The discussion group that I've mentioned here every once in awhile is one that I've attended with varying degrees of faithfulness and regularity for quite some time. The Penny University, in any case, has been in my life for longer than it's been out of it, and that by a long ways. I wasn't there at the founding but it wasn't so very long afterwards that I found my way down to the coffee shop where it was held, and in some ways it marks my continuous connection to Santa Cruz better than anything else. Old leaders have passed on to that great university in the sky, and even the location has changed a few times, but the Penny remains its quintessential self.
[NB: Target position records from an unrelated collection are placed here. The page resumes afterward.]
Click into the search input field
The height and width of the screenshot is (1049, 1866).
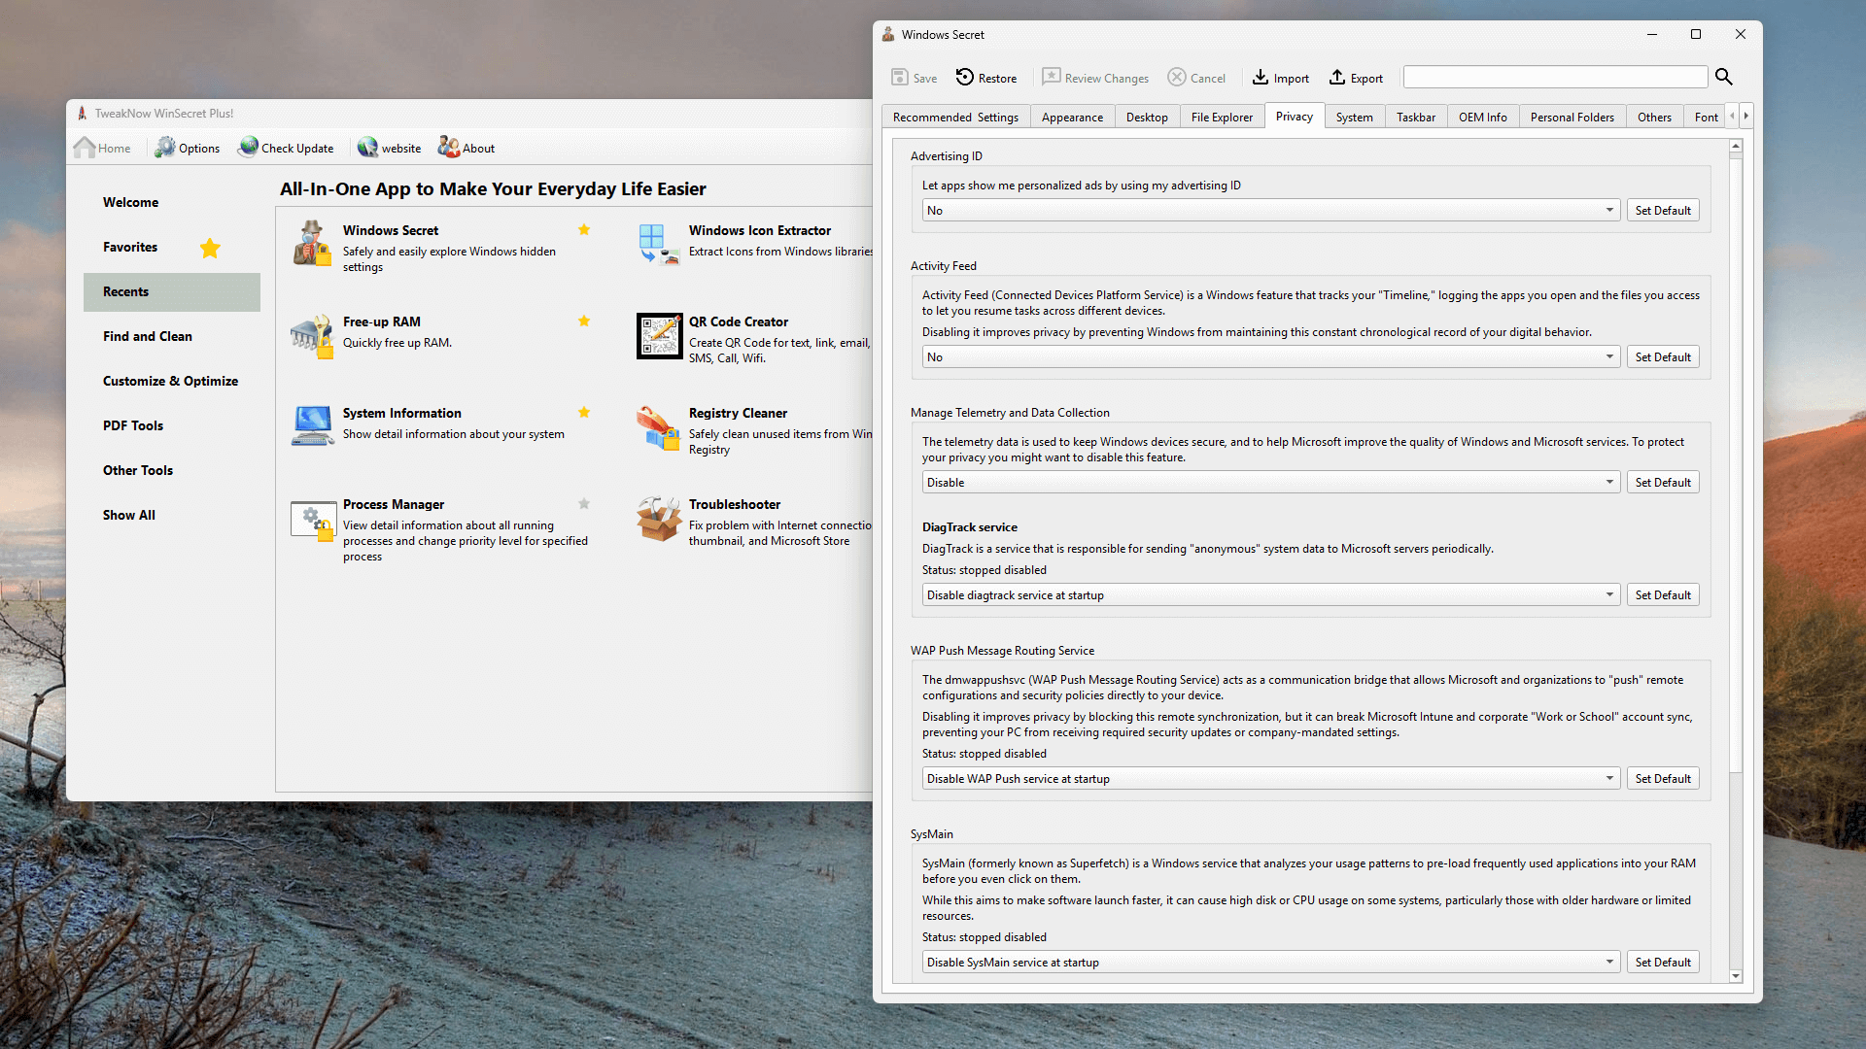pyautogui.click(x=1554, y=77)
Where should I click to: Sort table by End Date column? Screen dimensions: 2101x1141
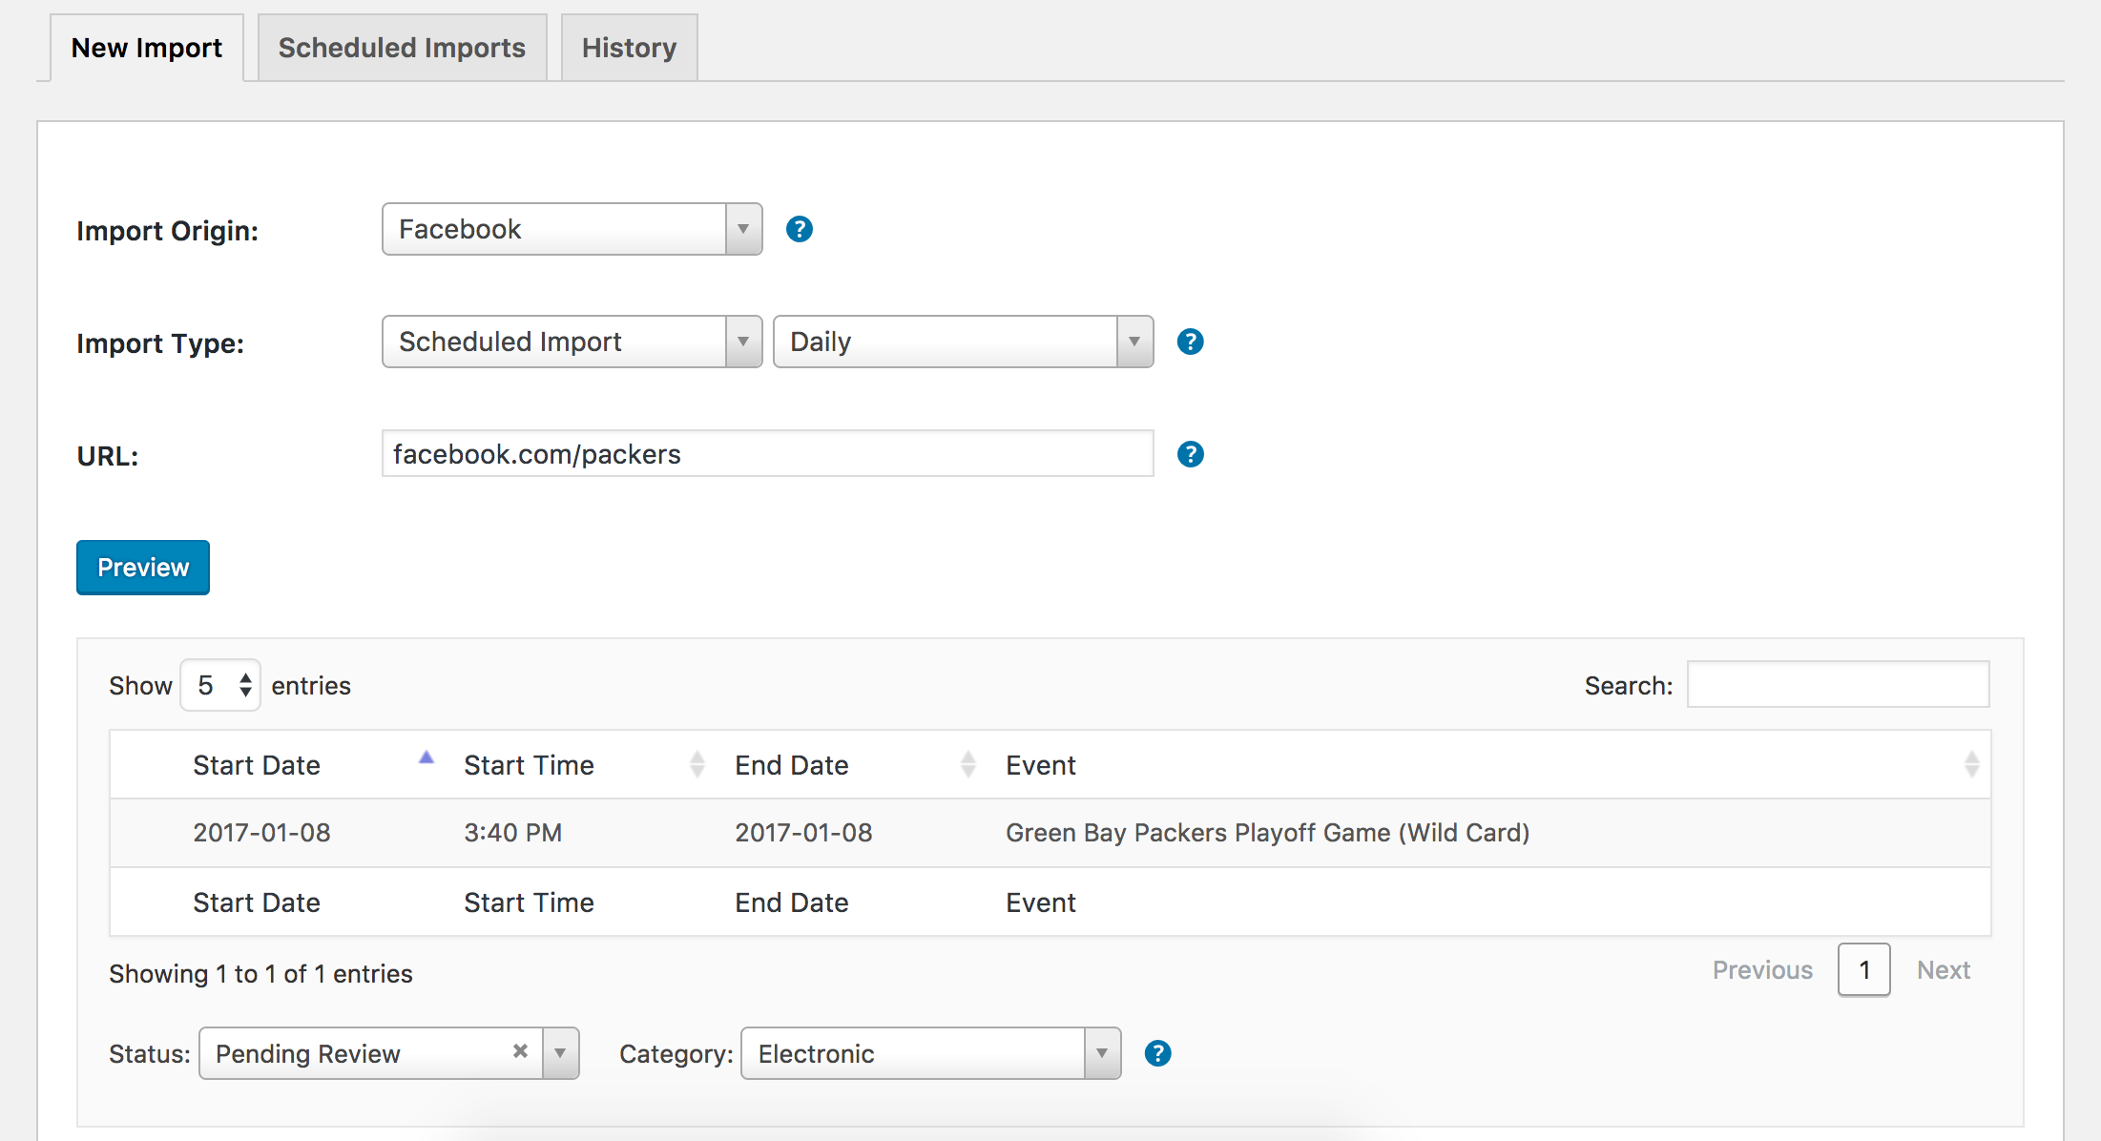click(x=792, y=765)
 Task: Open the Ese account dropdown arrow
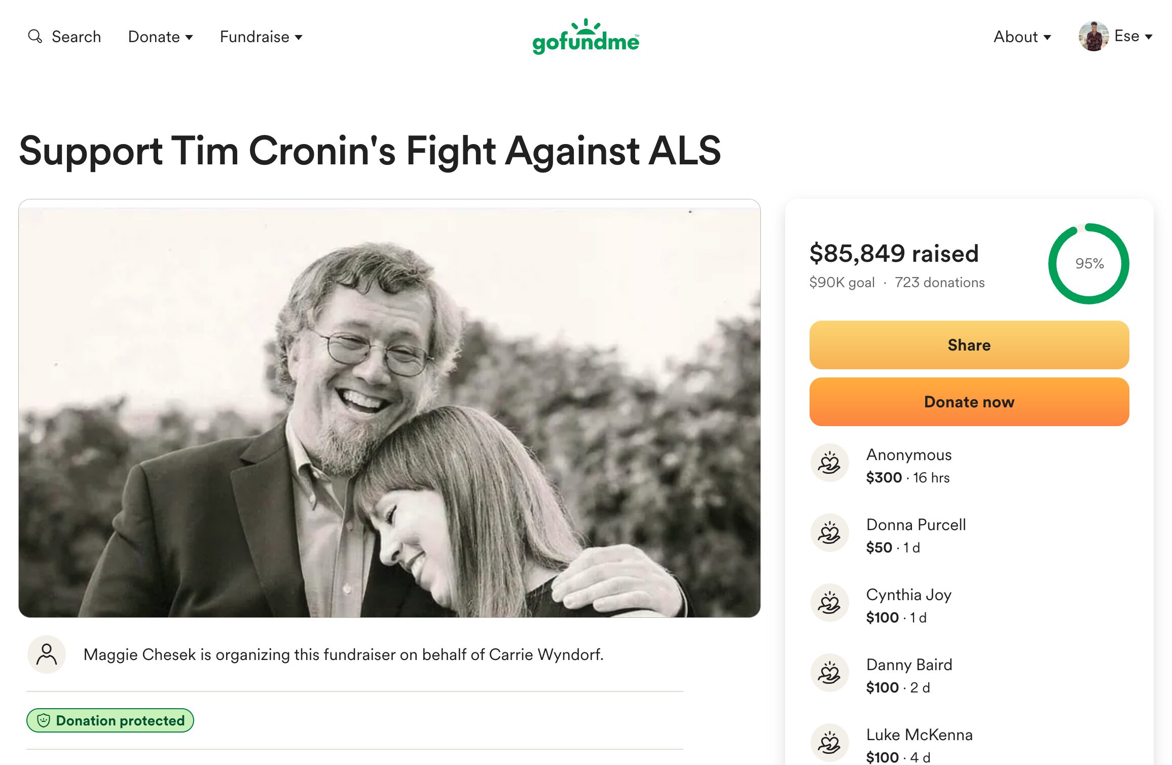tap(1149, 37)
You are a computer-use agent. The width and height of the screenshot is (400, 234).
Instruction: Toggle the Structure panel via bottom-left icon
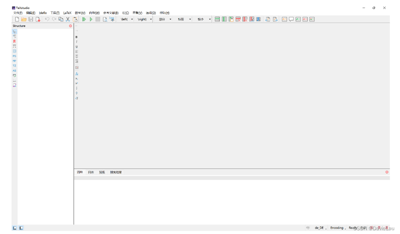coord(14,227)
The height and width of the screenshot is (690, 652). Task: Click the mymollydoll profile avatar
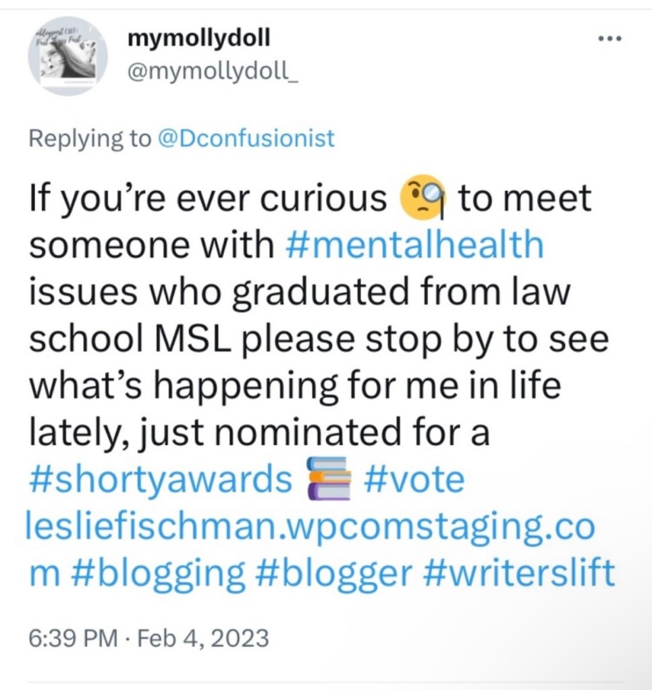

Some day perhaps I'll record my own impressions and recollections of the group over time, but the fortieth anniversary of the group was observed about a week and a half ago, and a friend told me that she had seen an article in our local paper about the celebration, so I just remembered to look it up. It's a pretty good account of what the group is all about, so I thought I'd give you a link to it HERE. If you're looking at the first picture, I am at the very  far left back, and fortunately, you can't see me at all.

Here's a photo I found from back in the time when one of the original founders, Mary Holmes, was still alive, sitting with our current leaders, professors Jim Bierman and Paul Lee.

 

Wednesday, March 5, 2014

Happy Lent!


I came across this today, which is still for another moment or so, Mardi Gras. I was looking for something completely different and happened to see a few brief sentences on the subject by the great Anatoly Liberman. You can see his whole article HERE.


I know, I know. Lent--what a drag, huh? Privation, fasting, penance--the works. Well, actually, no. As Liberman tells us, although the only sense of the word that remains with us currently is the well known ecclesiastical one, originally Lent's main sense was simply "Spring". Lent is actually related to the word "lengthen". So the period we're about to enter is just the one where the days lencten, lengten--lengthen. 


So celebrate the returning sunlight, Northern Hemisphereans. Even if winter still seems to be holding its own in your neighborhood.